====== Text block
Singapore’s luxury housing market continued to record some of the world’s steepest increases in rental rates during the first half of this year, as wealthy foreigners flow into the Southeast Asia financial haven, according to a recent report by Savills.
Rents for prime residences in the Lion City jumped by 13.6 percent in the first half of 2023, the second steepest increase among 30 cities included in the latest Savills Prime Residential World Cities Index, with the city-state trailing only the 13.9 percent increase in Lisbon, Portugal during the period.
Despite Singapore’s rent increases in recent months, Savills analysts pointed to a tapering of leasing rate growth in the luxury market after tariffs had increased by an average of over 50 percent in the past two years, with deceleration expected as more homes enter the market.
“The rapid climb up in rents was something unsustainable and was attributable to the delays in completion of units due to the pandemic measures,” said Alan Cheong, executive director at Savills Research & Consultancy. “However, with close to 18,000 private residential units coming online this full year, and the weight of a slowing economy, we believe that some form of mild correction is expected in H2/2023.”
Over the past 12 months, prime rents in Singapore have now climbed by an average of 32.3 percent, with Lisbon standing out as the only location to record faster growth since mid-2022 at 32.7 percent. as an influx of foreign tenants has spurred demand for high-end apartments, according to the property agency.
============
> [Required tasks]:
• A. According to the report on Singapore's luxury rents, which city recorded a steeper rise in prime rents than Singapore in the first half of 2023?
• B. Carry on the article about Singapore's luxury rental market from its last sentence.
None of the records are needed for this work.
====== Data section
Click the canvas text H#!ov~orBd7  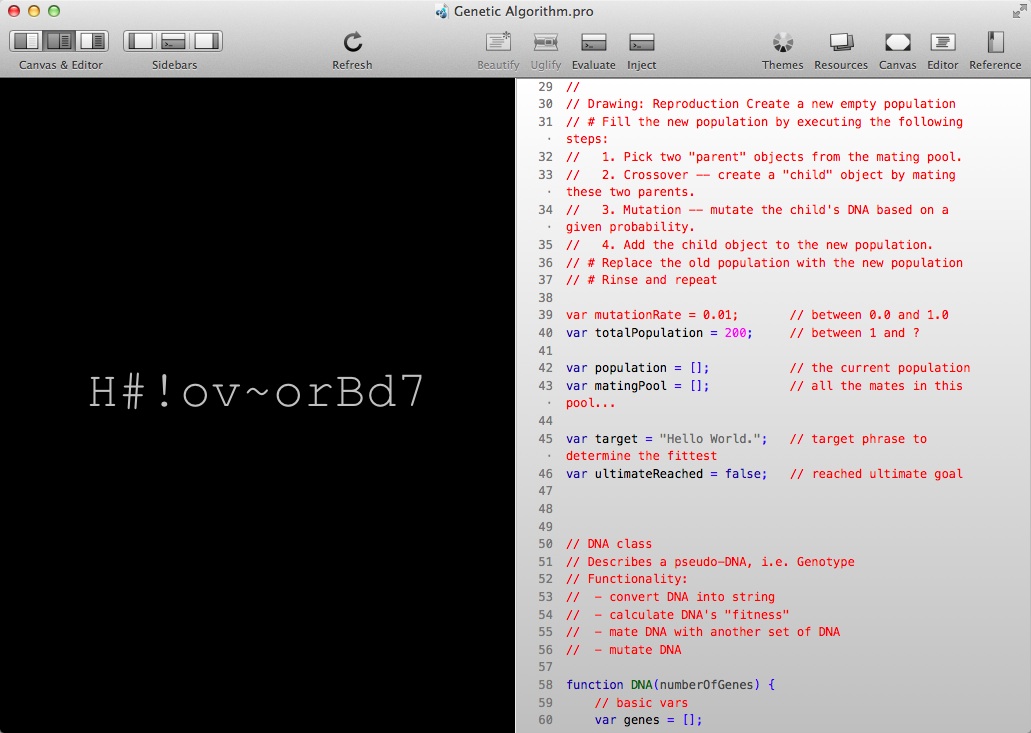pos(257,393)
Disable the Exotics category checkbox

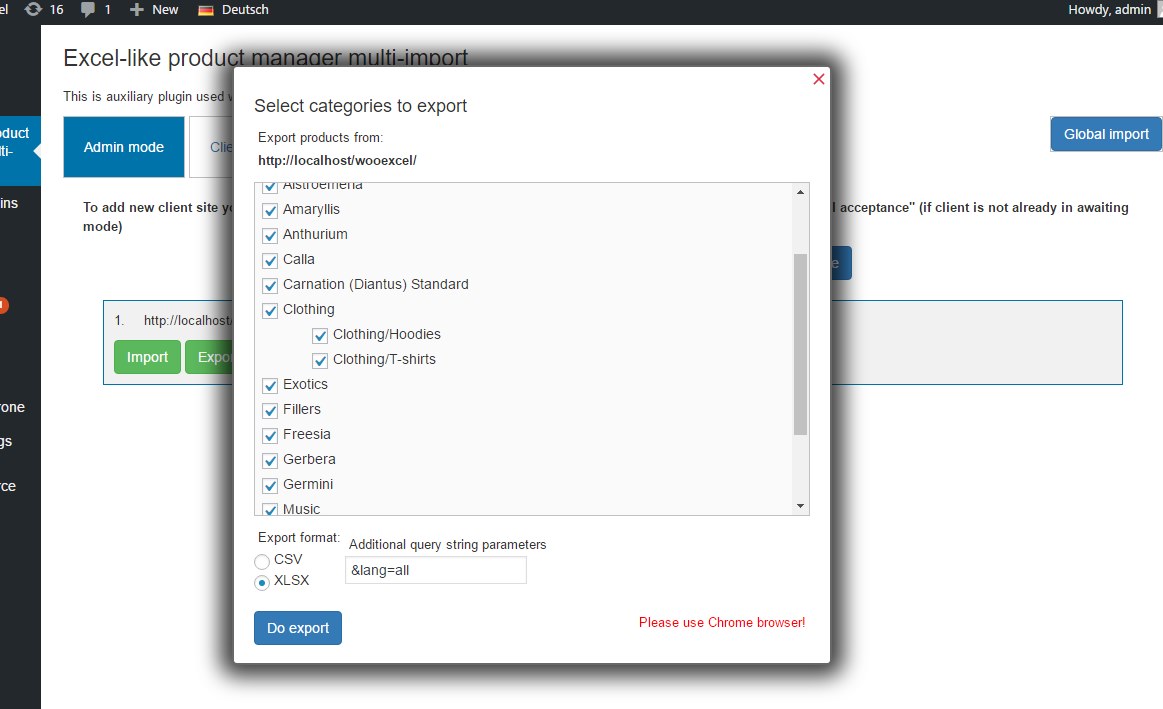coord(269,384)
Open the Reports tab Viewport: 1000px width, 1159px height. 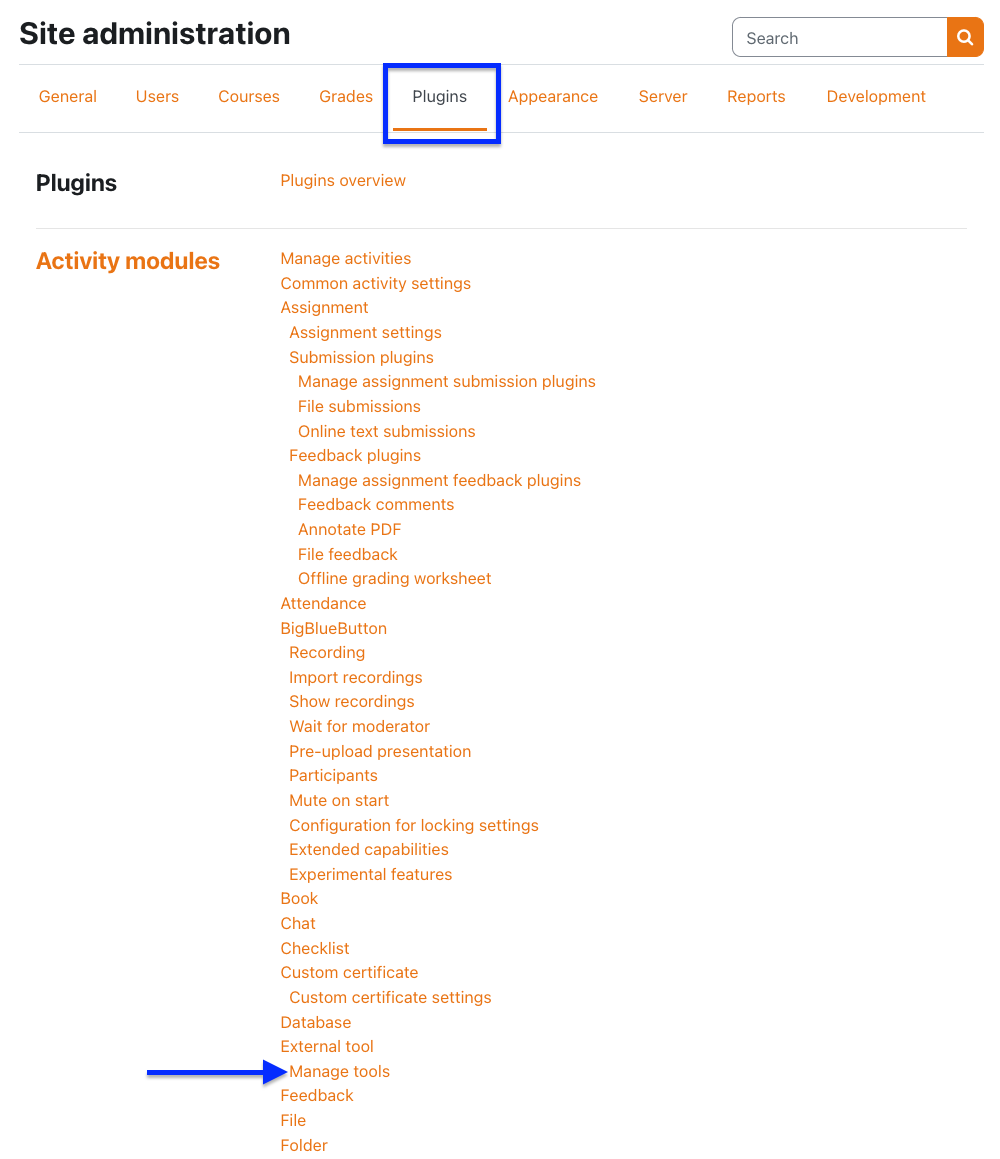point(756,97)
============
====== Data section
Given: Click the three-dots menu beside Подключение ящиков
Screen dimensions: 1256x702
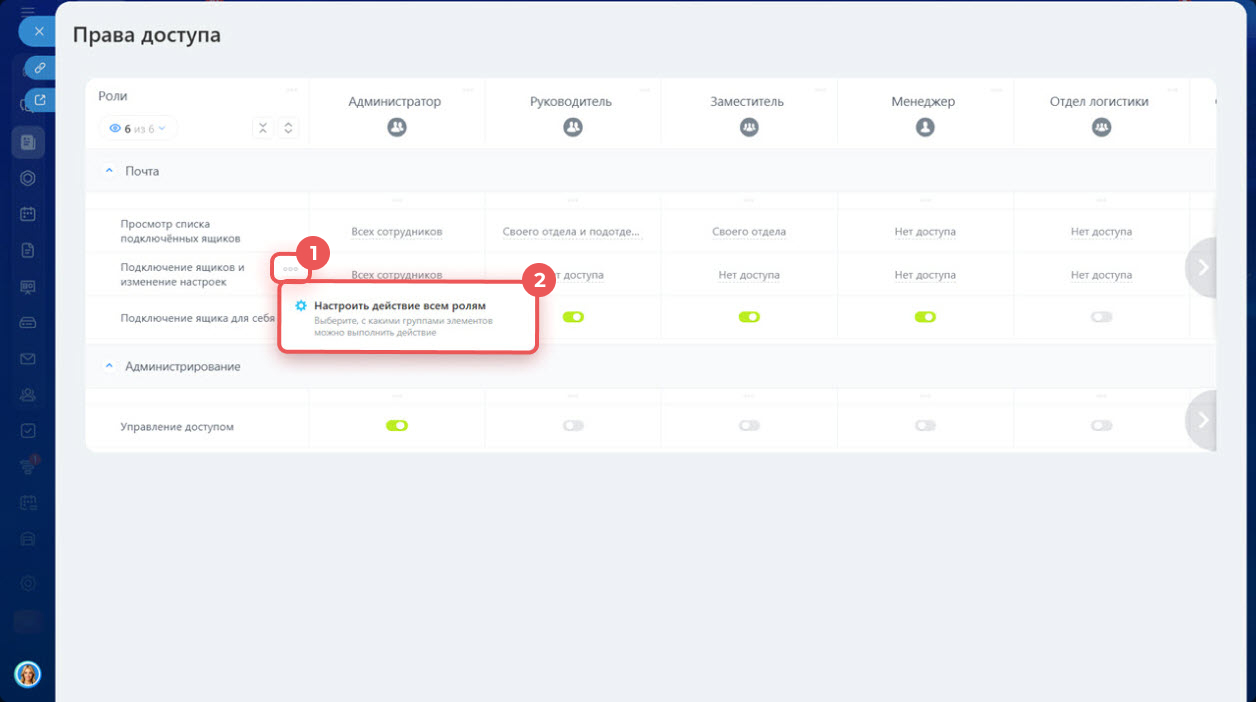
============
====== Data section
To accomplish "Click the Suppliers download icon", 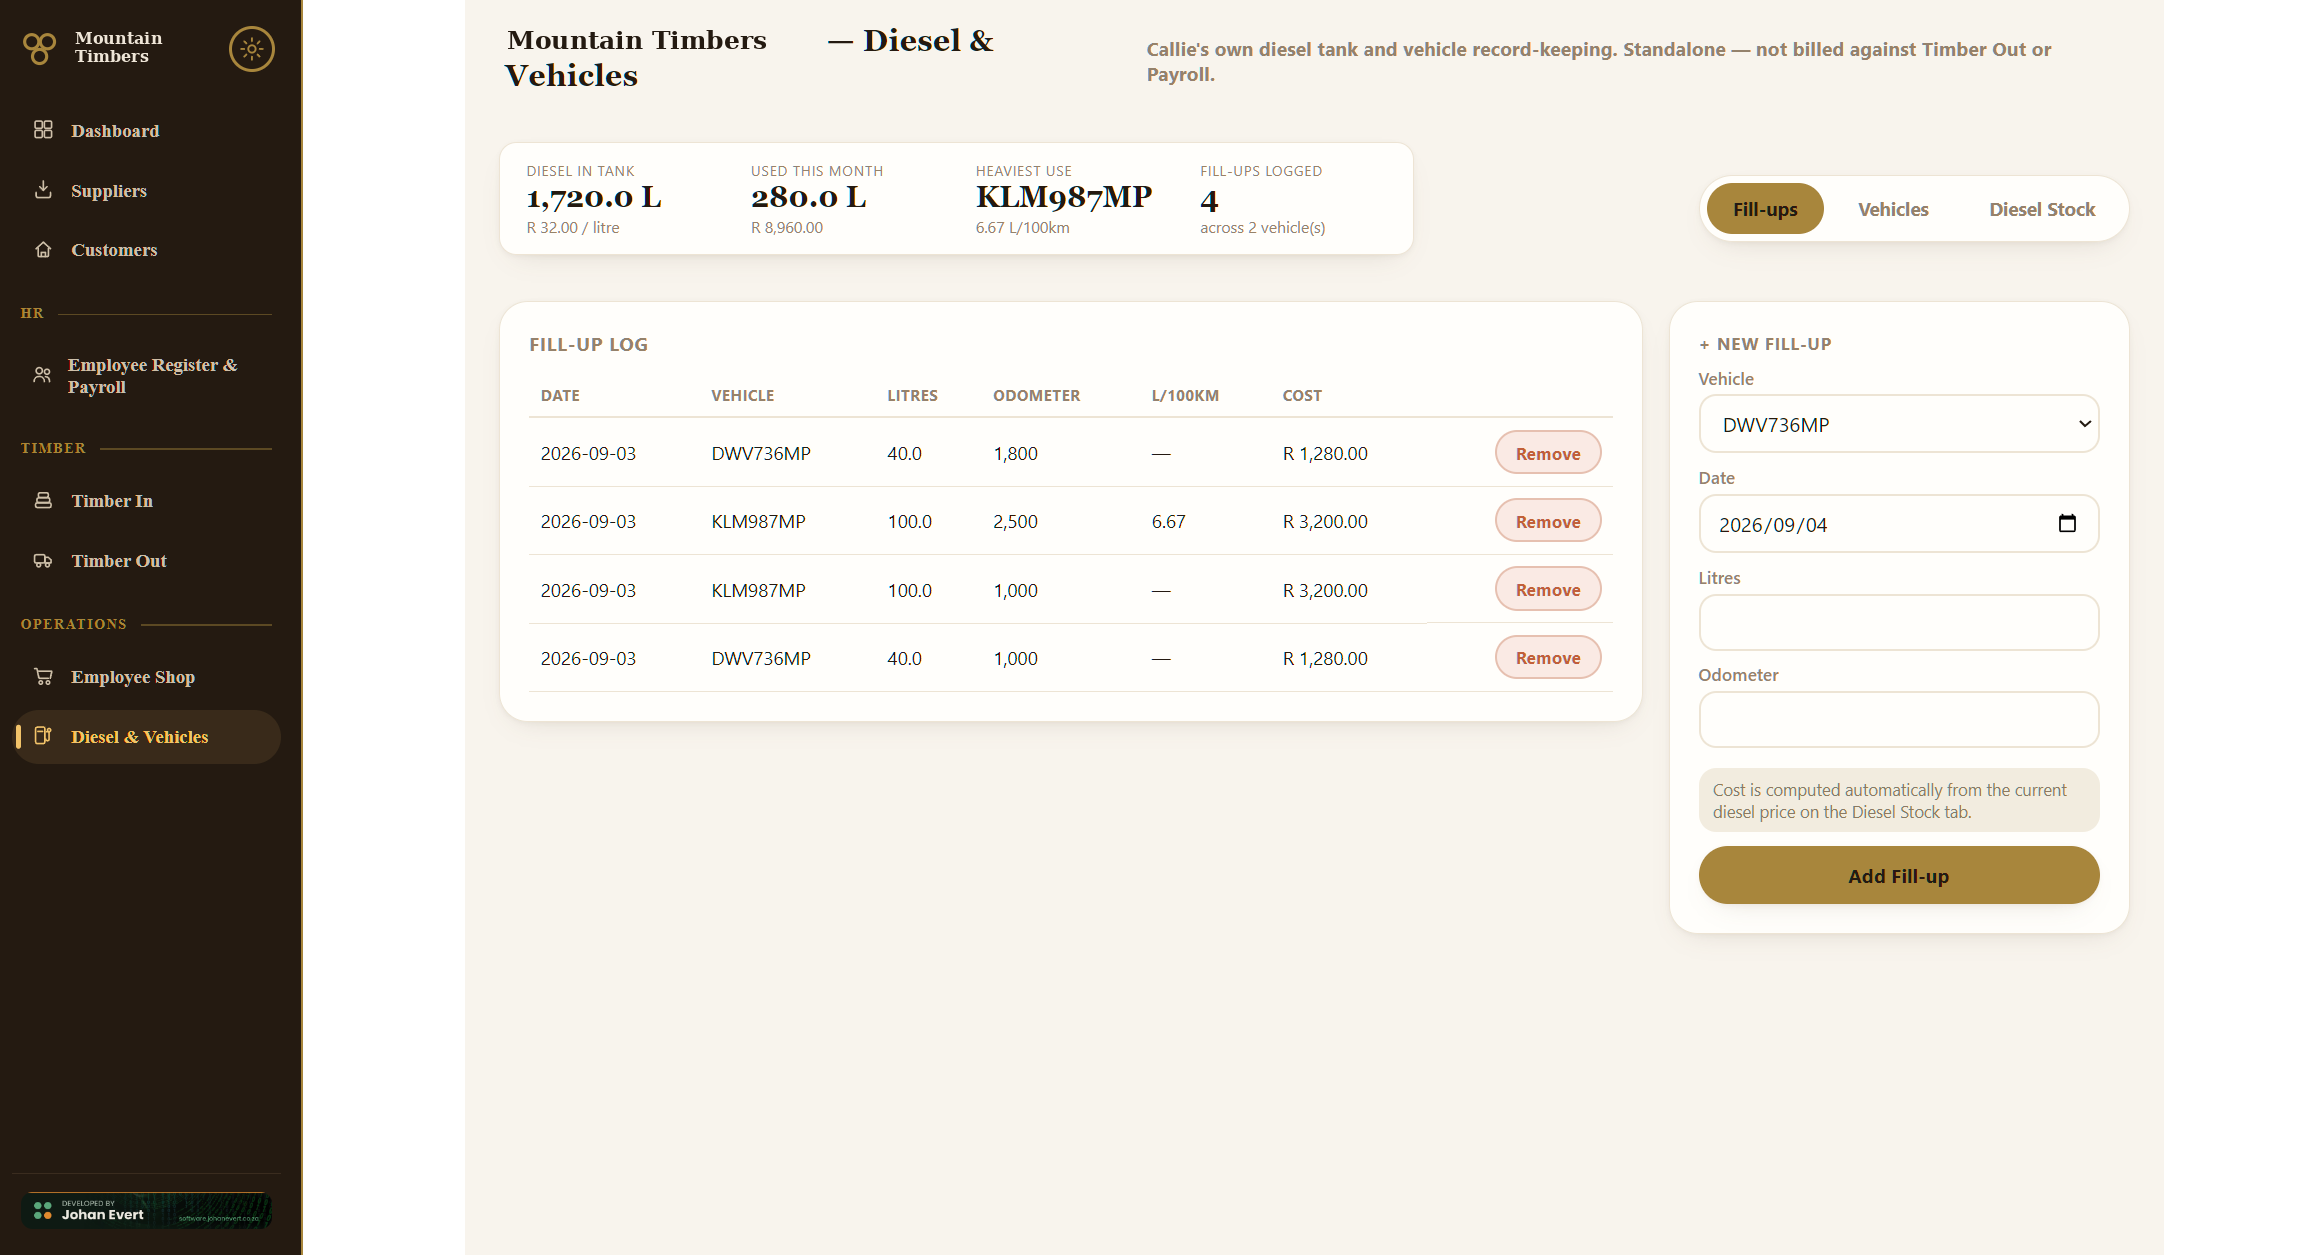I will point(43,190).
============
> [Answers for the exercise]:
• A. Lisbon, Portugal, with a 13.9 percent increase.

• B.
“This was particularly felt from (the second half of last year) onwards as agents felt the flood of foreigners arriving and seeking accommodation,” Cheong said.
The ongoing increases in the Little Red Dot stand in contrast to major markets like New York City, which had tied with Singapore for the fastest rate of rental growth in the first half of 2022, with an average 8.5 percent increase, only to downshift to a 1.6 percent rate of increase in the January through June period.
Despite the looming influx of new supply, Cheong projects luxury home rents in Singapore will rise by an average of 15 percent for the full-year 2023, moderating from the 26 percent spike in 2022.
Capital Values Lag
With economic headwinds growing and more supply on the way, rents in the city-state’s ultra luxury housing segment have already begun tapering off, according to a separate report by Knight Frank, which indicated a 4 percent quarterly increase in the second quarter. That rate was down from the 9 percent jump the property consultancy reported in the first three months of the year.
“Even expatriates with accommodation allowances were reconsidering their leasing options as the cost of living in Singapore had grown exceptionally due to the modern city-state’s safe haven reputation in a time of uncertainty,” said Nicholas Keong, senior director and head of residential and private office at the property agency.
While rent increases have continued to rise, higher borrowing costs have slowed growth in capital values.
Savills said capital values of high-end homes in the city-state inched up by a mere 0.1 percent from January through June, ranking Singapore in the bottom half of its global charts for that metric.
Luxury residential values averaged $1,780 per square foot of accommodation in Singapore for the first half, or less than half the $4,110 per square foot average valuation of premium homes in its regional rival, Hong Kong.
Weighted prime yields in Singapore’s luxury housing market, a proxy for profitability, settled at 3.3 percent at the end of June, higher than the 2.1 percent yield in Lisbon and slightly above the 3 percent average gross prime yield across the 30 cities in the index. Yields in Hong Kong averaged between 2 and 3 percent.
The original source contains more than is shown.